Task requirements
Repeat nothing but the line containing "Where should I click to: Switch" and the lines that follow it, up to and including the last line of the data below.

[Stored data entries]
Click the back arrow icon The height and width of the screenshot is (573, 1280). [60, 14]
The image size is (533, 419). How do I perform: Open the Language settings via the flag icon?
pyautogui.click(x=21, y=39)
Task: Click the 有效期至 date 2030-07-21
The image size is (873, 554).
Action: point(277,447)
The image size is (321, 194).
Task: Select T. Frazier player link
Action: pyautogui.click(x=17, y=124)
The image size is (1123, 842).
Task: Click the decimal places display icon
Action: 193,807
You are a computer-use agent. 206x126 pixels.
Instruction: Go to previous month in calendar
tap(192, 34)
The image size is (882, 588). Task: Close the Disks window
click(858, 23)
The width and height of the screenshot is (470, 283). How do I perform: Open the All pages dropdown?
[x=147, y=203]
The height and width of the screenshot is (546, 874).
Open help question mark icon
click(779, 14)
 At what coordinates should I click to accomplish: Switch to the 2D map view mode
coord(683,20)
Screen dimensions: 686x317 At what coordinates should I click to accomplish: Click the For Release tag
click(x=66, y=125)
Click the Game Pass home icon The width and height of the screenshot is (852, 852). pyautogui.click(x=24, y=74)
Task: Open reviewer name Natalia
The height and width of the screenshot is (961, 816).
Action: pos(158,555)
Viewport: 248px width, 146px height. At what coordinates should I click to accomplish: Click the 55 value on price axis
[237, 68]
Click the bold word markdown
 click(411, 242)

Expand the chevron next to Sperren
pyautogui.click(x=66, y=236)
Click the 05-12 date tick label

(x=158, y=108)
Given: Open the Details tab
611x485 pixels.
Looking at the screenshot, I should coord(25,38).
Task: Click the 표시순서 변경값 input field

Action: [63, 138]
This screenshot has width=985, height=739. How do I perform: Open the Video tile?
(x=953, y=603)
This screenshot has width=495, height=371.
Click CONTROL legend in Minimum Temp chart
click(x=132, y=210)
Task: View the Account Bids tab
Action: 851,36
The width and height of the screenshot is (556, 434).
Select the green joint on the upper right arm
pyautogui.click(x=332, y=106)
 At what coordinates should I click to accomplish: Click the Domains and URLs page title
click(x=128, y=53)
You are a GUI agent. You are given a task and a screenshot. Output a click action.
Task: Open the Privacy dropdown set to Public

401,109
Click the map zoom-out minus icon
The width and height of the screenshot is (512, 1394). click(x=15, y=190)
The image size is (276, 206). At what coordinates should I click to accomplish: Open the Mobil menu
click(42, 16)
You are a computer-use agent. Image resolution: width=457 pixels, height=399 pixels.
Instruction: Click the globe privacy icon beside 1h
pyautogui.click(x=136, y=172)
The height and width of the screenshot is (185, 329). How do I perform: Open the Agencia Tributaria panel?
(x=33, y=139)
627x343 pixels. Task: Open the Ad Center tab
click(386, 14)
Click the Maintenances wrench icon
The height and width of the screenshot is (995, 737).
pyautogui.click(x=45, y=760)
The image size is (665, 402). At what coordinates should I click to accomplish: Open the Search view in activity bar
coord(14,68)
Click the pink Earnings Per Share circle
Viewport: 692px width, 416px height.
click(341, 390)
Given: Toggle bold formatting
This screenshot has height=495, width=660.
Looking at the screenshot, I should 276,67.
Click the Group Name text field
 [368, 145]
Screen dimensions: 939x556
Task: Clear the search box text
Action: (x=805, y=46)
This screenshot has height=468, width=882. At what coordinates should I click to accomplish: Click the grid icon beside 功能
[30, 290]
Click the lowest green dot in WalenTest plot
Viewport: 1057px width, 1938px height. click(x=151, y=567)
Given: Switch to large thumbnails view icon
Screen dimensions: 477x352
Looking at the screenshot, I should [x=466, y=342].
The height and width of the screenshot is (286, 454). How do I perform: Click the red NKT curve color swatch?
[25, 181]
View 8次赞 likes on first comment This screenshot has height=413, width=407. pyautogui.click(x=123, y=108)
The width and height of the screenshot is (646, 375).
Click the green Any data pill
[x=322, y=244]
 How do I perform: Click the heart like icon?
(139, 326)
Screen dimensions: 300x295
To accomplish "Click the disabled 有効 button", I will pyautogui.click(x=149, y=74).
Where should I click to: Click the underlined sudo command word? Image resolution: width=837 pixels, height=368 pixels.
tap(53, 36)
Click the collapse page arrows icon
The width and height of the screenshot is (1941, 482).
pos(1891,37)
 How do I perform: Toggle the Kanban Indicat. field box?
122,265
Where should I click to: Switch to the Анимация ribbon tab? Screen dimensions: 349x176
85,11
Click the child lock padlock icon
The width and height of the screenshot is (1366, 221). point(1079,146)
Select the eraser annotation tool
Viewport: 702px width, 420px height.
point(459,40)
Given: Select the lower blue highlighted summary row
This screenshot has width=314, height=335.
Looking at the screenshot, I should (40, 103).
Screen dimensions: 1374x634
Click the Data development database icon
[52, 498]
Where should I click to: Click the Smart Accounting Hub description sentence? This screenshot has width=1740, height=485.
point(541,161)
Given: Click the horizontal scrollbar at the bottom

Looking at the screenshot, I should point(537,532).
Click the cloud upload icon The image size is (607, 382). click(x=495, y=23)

Output for this exercise
Where should I click to: Switch to the Анимация ribbon tab? Screen dimensions: 349x176
85,11
Click the child lock padlock icon
The width and height of the screenshot is (1366, 221). point(1079,146)
Select the eraser annotation tool
Viewport: 702px width, 420px height.
point(459,40)
Given: Select the lower blue highlighted summary row
This screenshot has width=314, height=335.
Looking at the screenshot, I should (40, 103).
Screen dimensions: 1374x634
Click the Data development database icon
[52, 498]
Where should I click to: Click the Smart Accounting Hub description sentence? This screenshot has width=1740, height=485.
point(541,161)
Given: Click the horizontal scrollbar at the bottom

Looking at the screenshot, I should point(537,532).
Click the cloud upload icon The image size is (607, 382). click(x=495, y=23)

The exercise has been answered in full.